■ Data rows

## START

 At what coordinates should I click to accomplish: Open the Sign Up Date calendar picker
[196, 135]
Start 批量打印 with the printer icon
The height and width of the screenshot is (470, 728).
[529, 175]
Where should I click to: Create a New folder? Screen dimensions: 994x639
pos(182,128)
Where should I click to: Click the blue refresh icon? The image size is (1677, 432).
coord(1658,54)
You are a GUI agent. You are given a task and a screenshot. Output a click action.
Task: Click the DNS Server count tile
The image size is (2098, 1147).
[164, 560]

## END
## START

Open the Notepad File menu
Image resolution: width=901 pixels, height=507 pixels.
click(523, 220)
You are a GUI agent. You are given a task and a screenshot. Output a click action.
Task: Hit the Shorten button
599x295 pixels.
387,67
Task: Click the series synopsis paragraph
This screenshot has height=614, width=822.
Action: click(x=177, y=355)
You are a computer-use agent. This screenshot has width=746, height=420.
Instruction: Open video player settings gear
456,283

## END
## START

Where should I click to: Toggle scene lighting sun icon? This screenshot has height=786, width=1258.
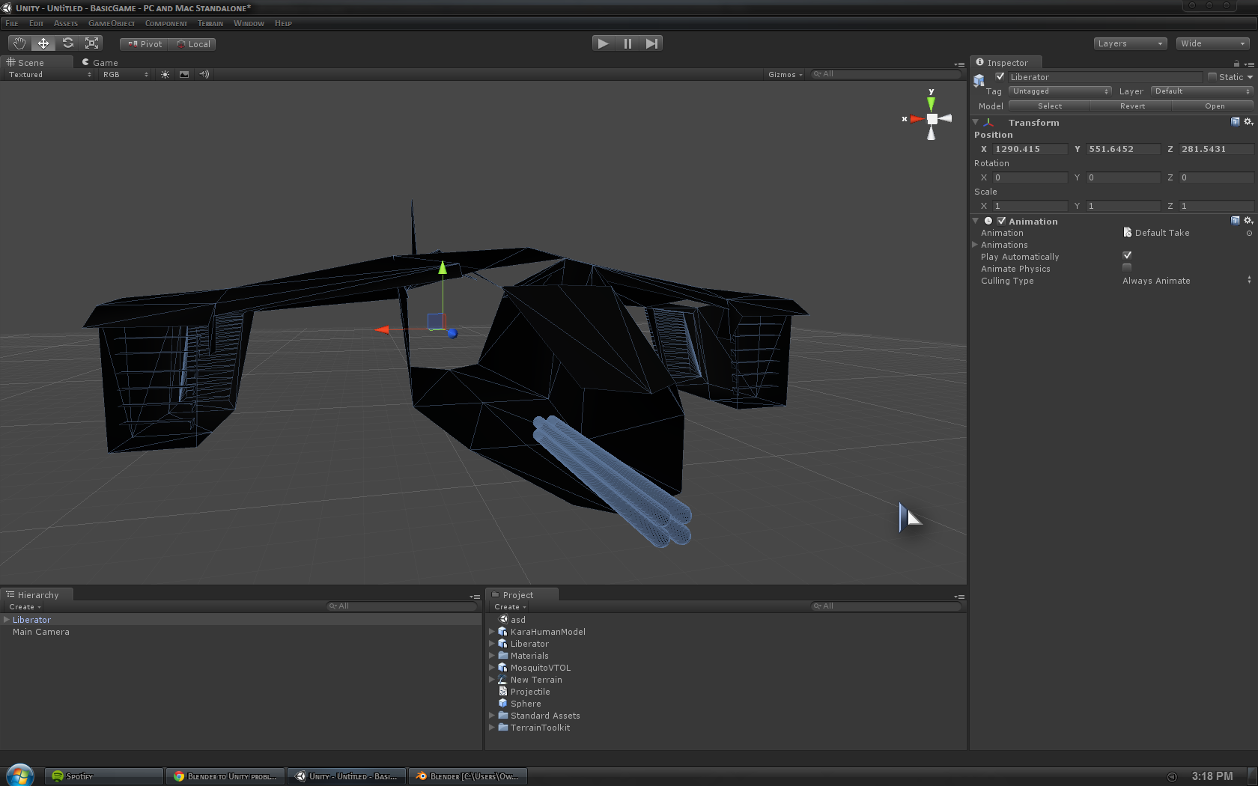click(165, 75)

## END

■ Description of the task
Could you copy the lines starting at the one that contains "Where should I click to: Toggle" and ending at the one that contains "click(165, 75)", leaving the pictures out of your answer?

■ Solution to this task
Where should I click to: Toggle scene lighting sun icon? This screenshot has height=786, width=1258.
click(165, 75)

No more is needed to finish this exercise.